(Records from a data collection)
###
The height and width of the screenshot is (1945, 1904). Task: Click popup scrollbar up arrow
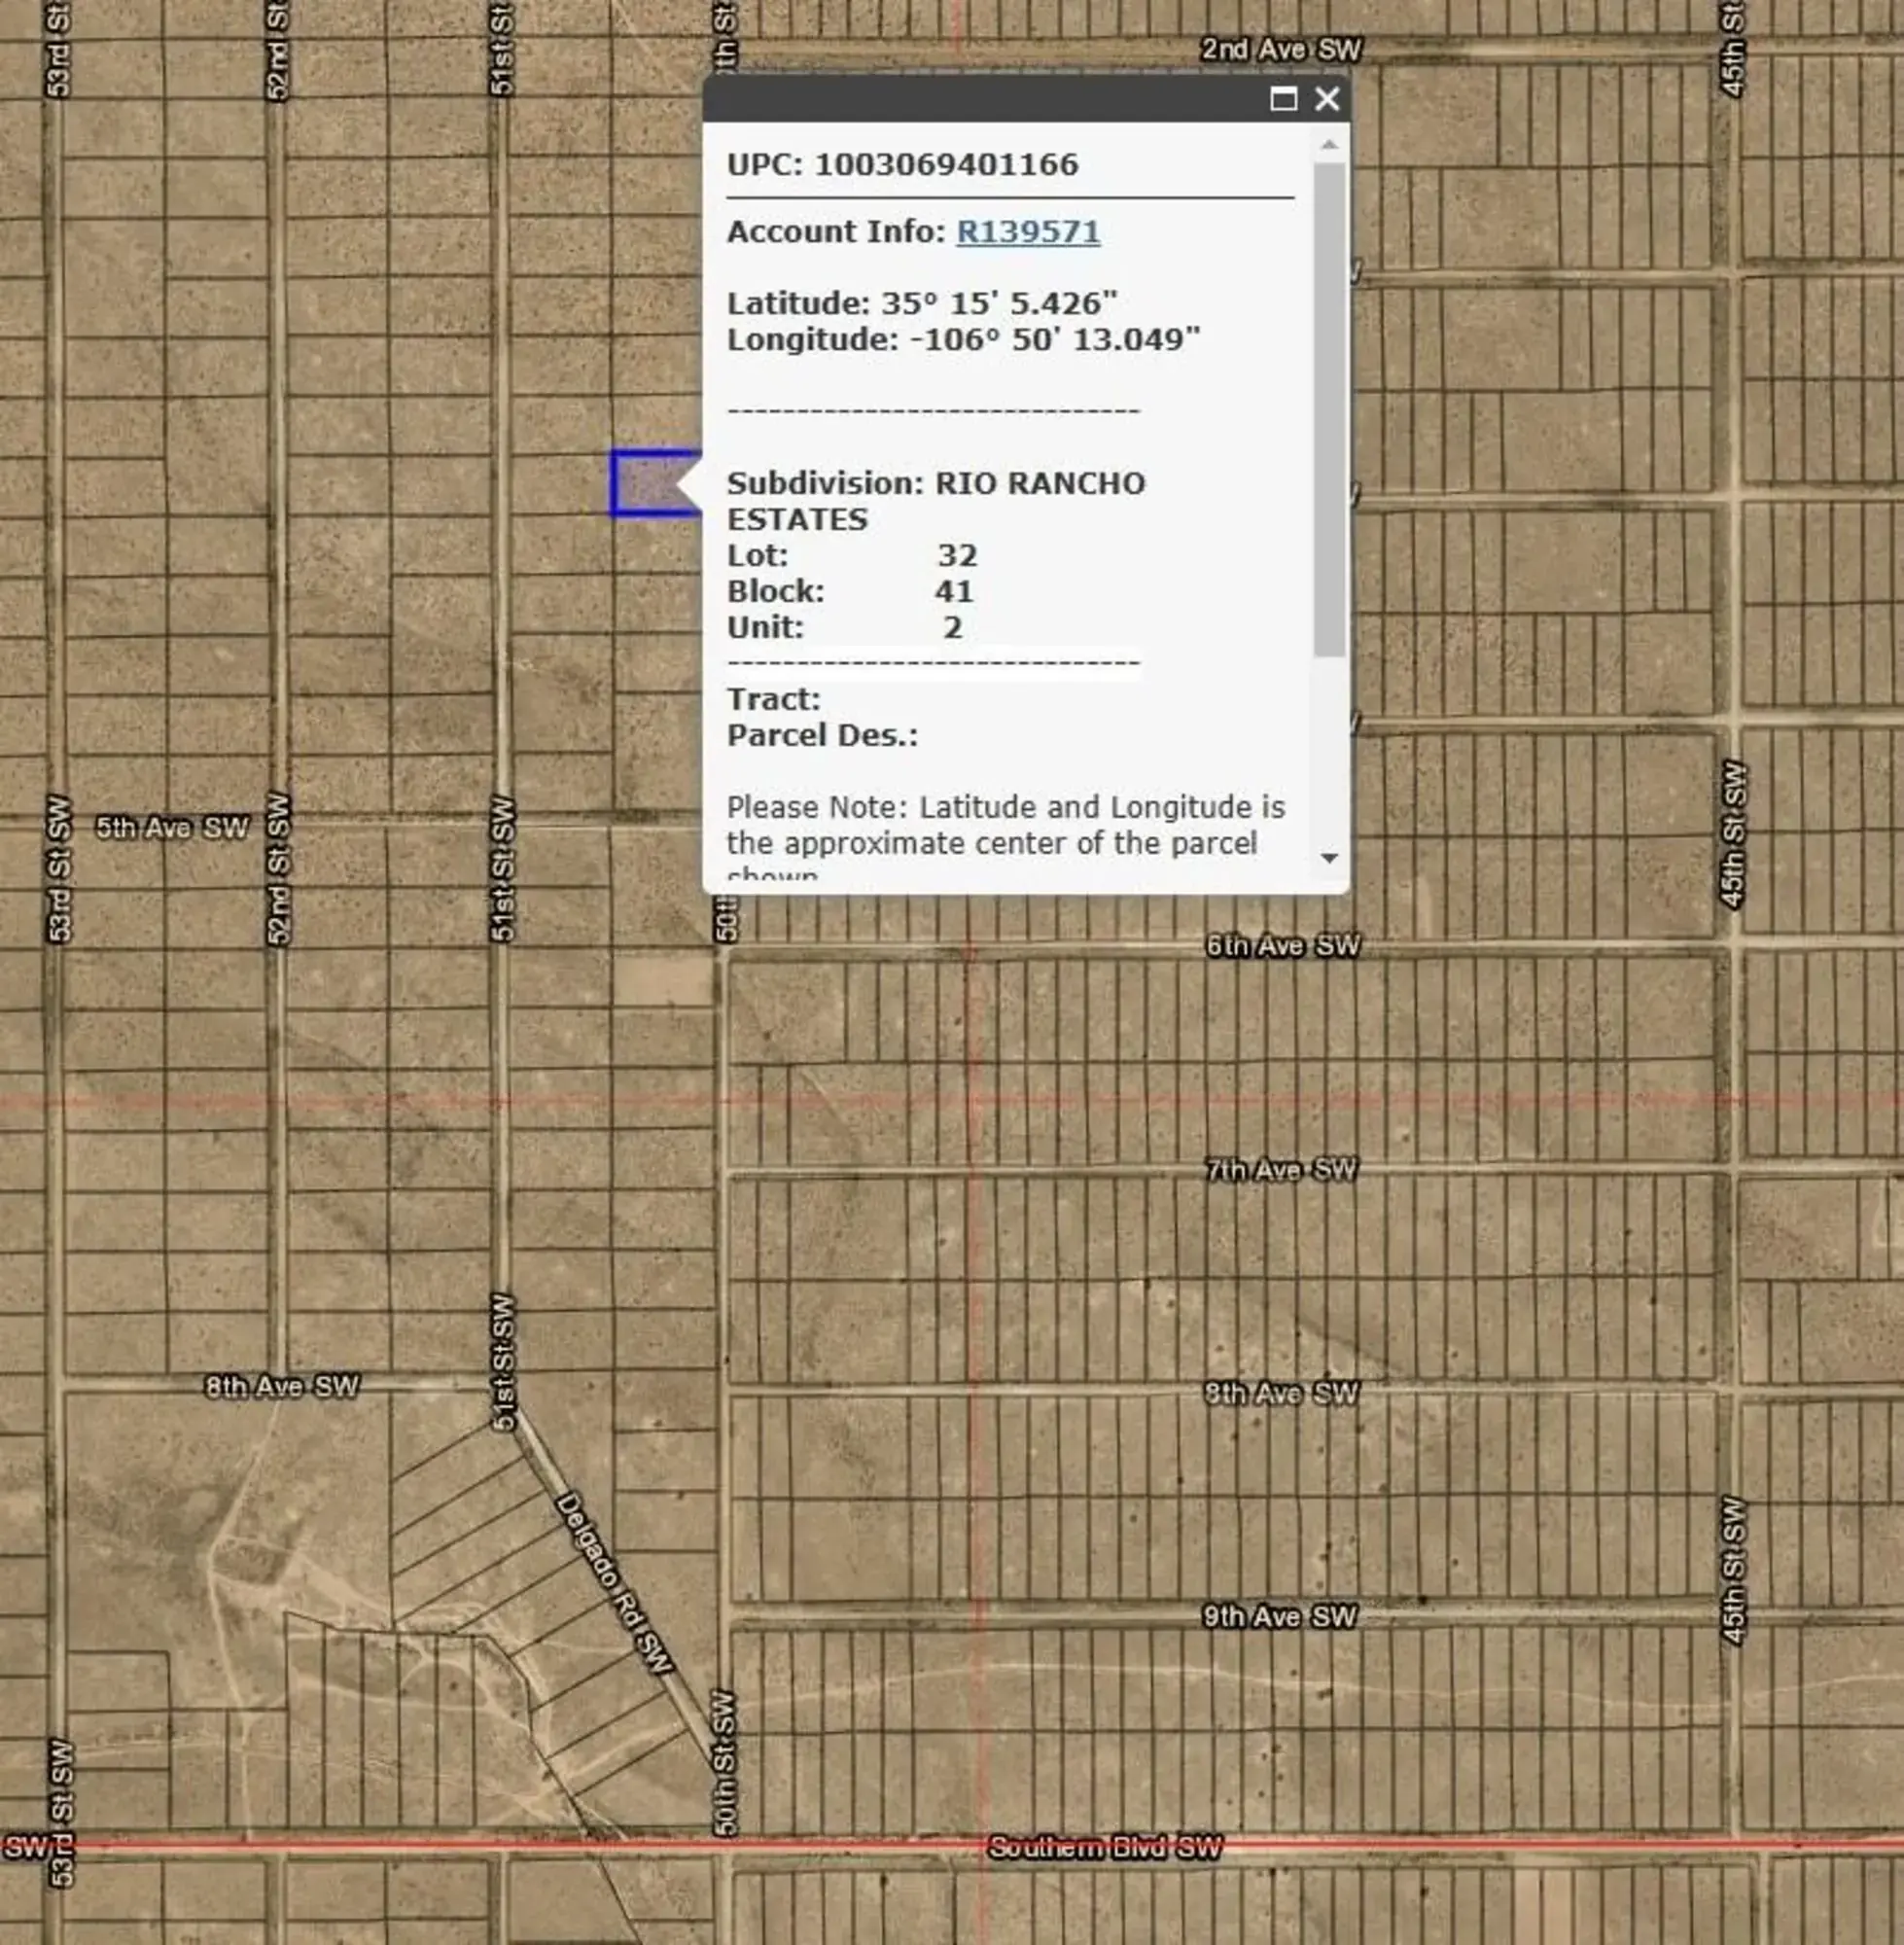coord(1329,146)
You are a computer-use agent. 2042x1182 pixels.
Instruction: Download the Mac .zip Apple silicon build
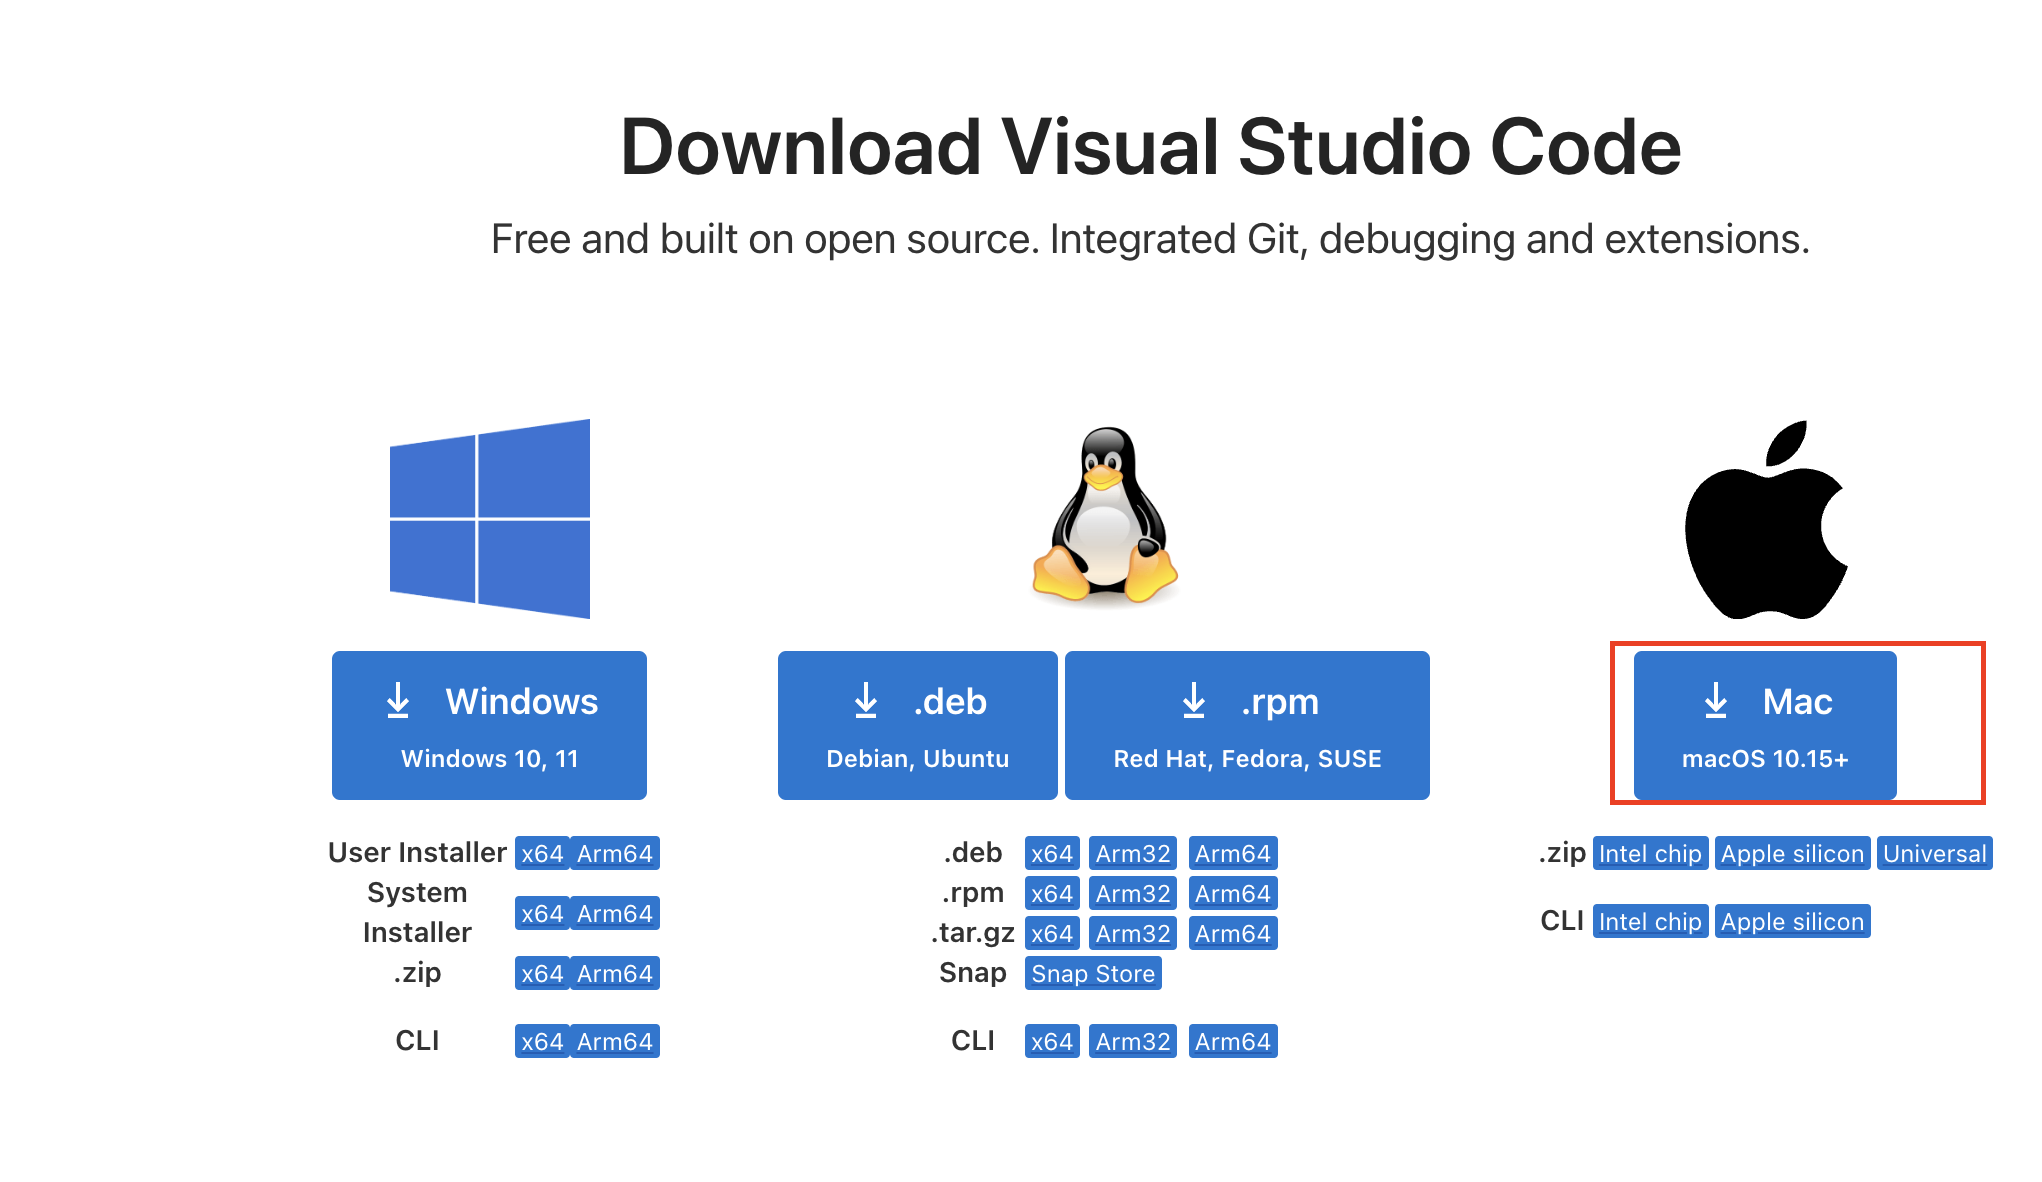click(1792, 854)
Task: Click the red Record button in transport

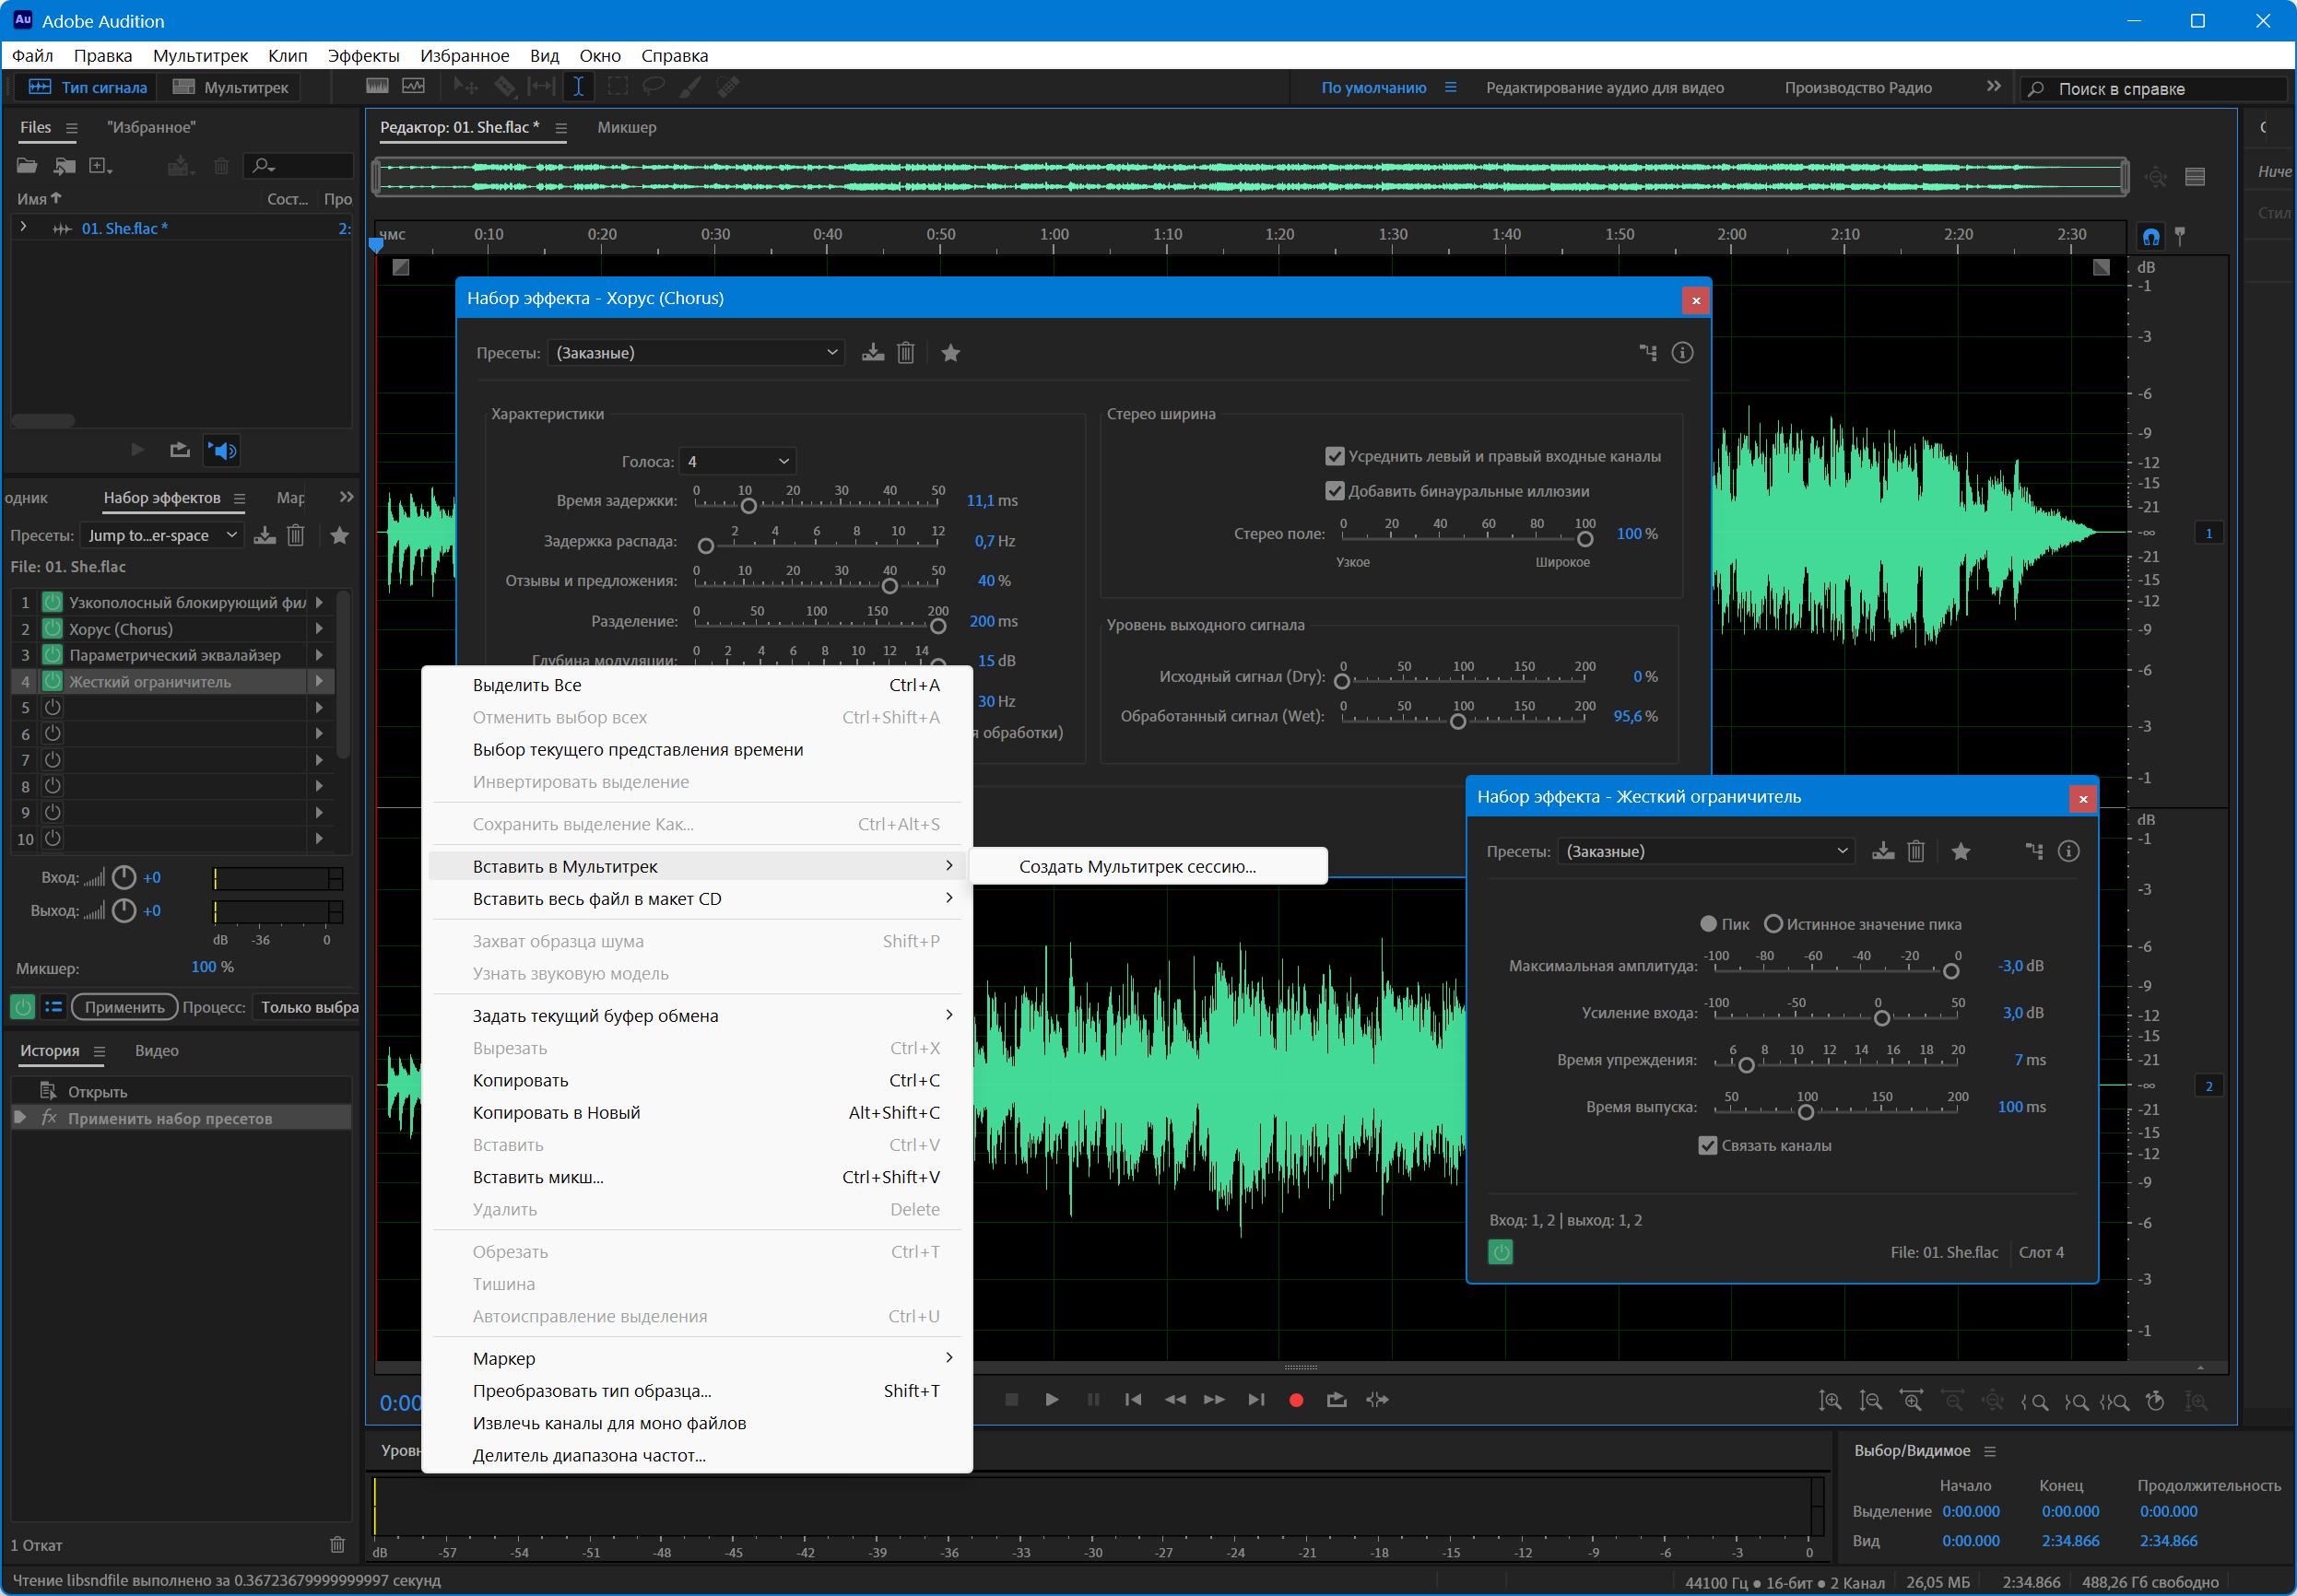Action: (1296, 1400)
###
*THE PROBLEM:*
The records above must be repeated exactly, minus their pictures.

*WRITTEN RESPONSE:*
The height and width of the screenshot is (1945, 1904). Task: Click popup scrollbar up arrow
coord(1329,146)
You are a computer-use agent. 2042x1182 pixels.
Instruction: Download the Mac .zip Apple silicon build
click(1792, 854)
Task: Click the red Record button in transport

Action: (1296, 1400)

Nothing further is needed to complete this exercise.